[Source data]
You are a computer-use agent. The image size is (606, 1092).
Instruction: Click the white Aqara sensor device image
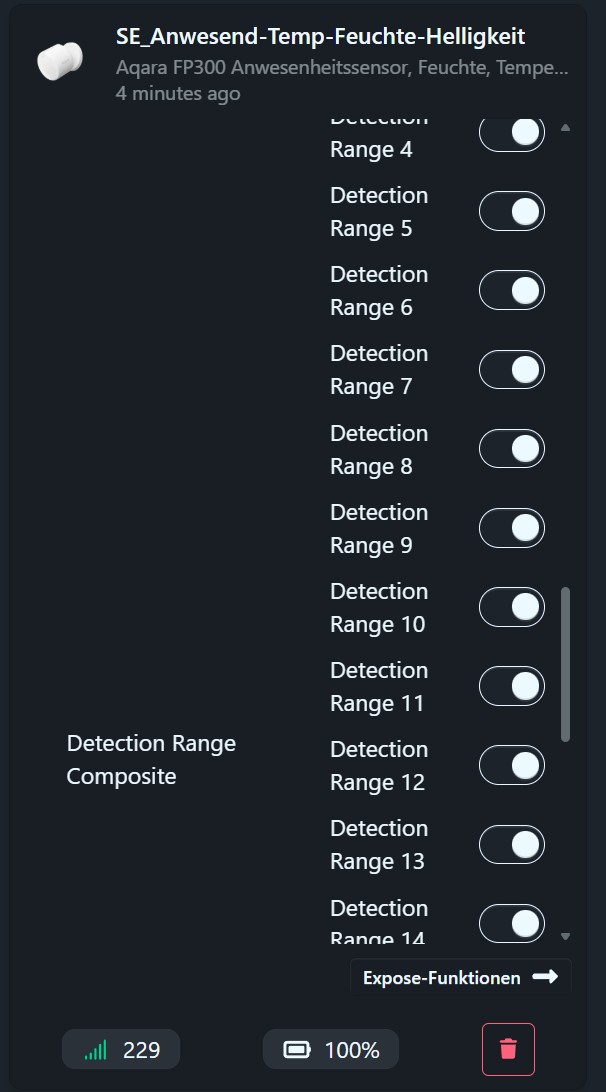60,61
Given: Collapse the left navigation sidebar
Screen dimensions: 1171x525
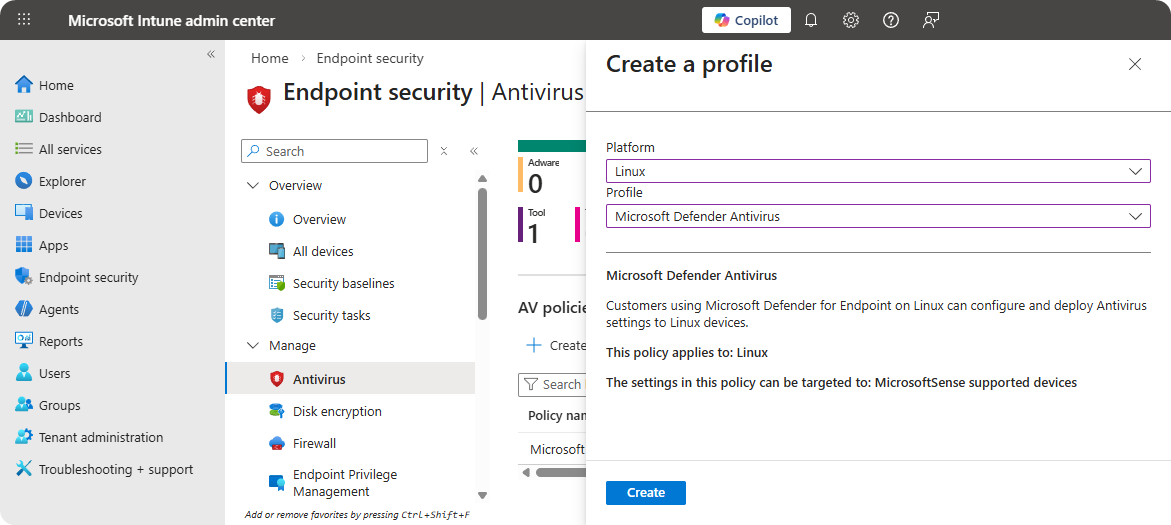Looking at the screenshot, I should click(211, 54).
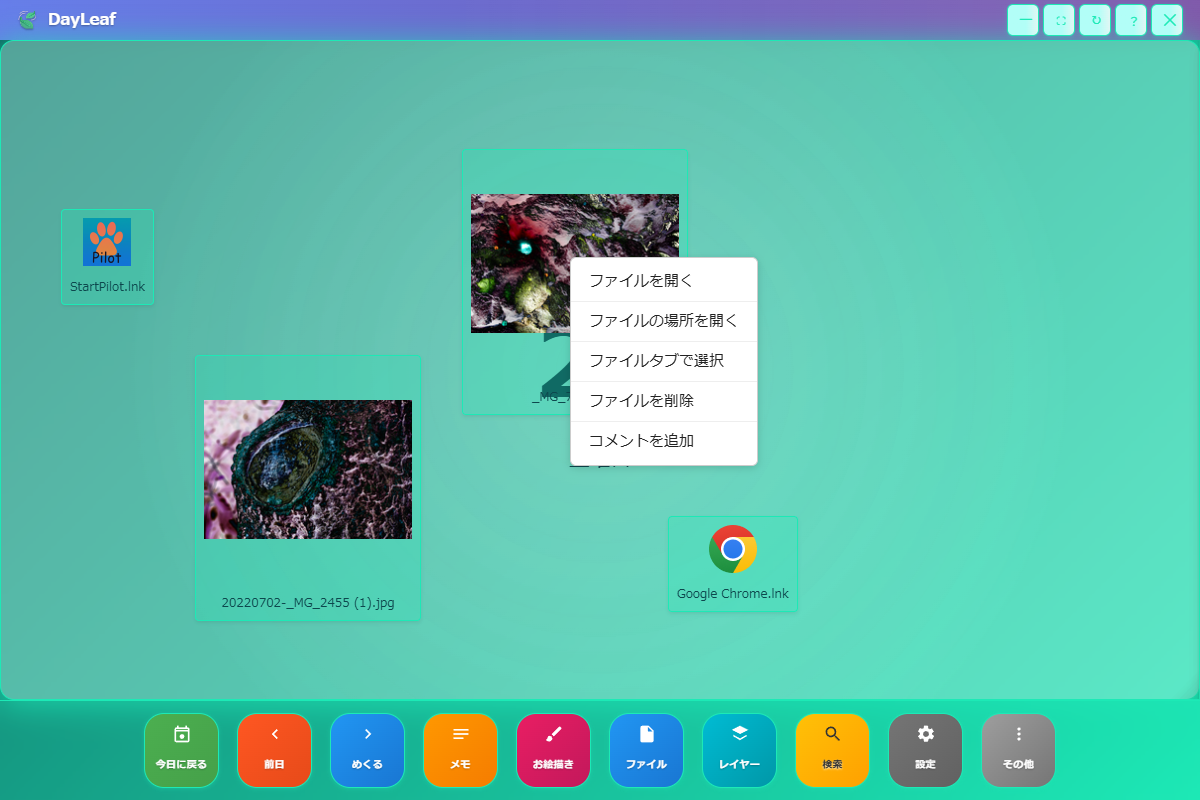
Task: Open the ファイル (file) panel
Action: pos(646,750)
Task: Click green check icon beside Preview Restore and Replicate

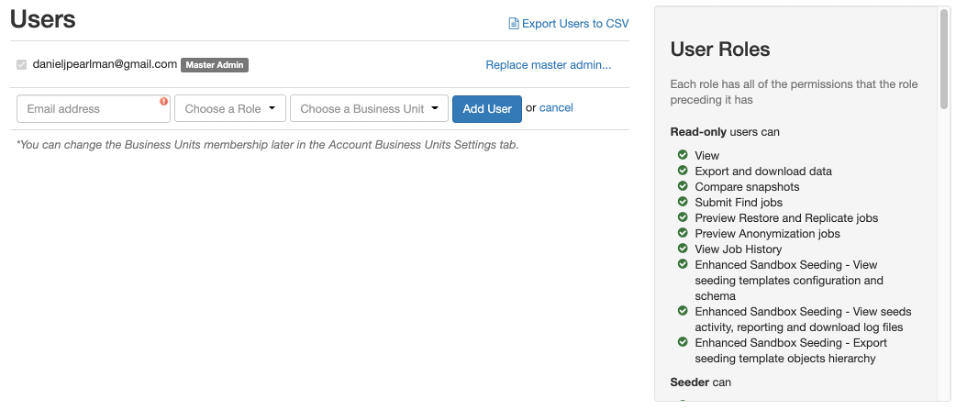Action: [682, 217]
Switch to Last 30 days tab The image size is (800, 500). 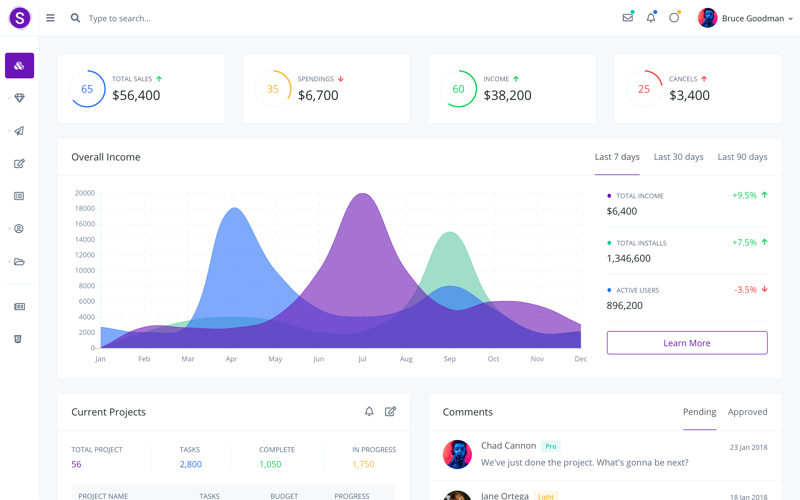678,157
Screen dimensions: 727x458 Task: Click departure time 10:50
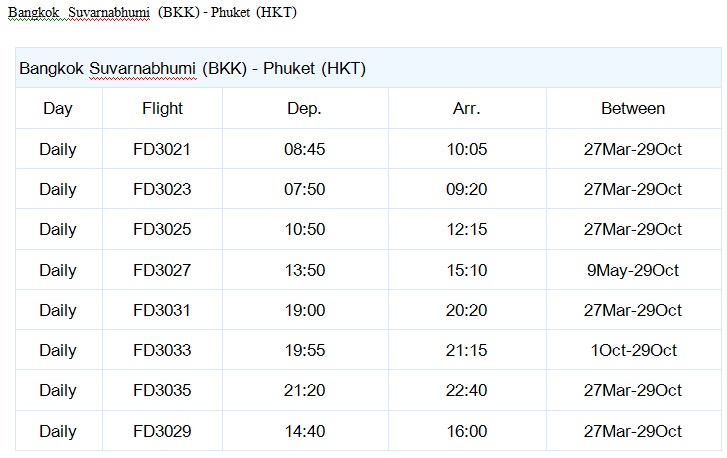click(305, 229)
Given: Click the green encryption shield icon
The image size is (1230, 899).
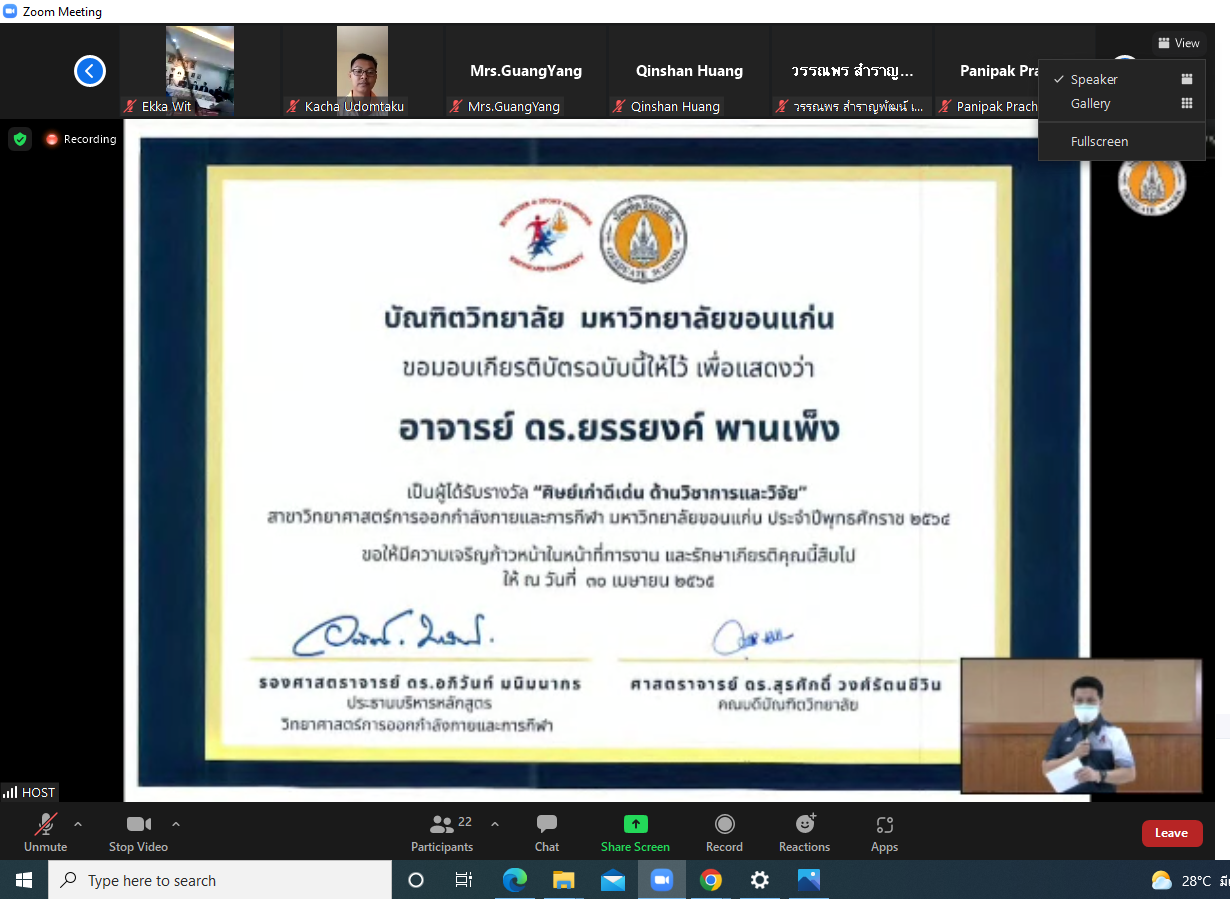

EXERCISE PROMPT: Copy, word for word, the entries above from the first line to the line that holds "Given: Collapse the left navigation sidebar". Drop the pictures.

WRITTEN SOLUTION:
You are a computer-use agent. The image size is (606, 1092).
Instruction: Click the white Aqara sensor device image
60,61
Given: Collapse the left navigation sidebar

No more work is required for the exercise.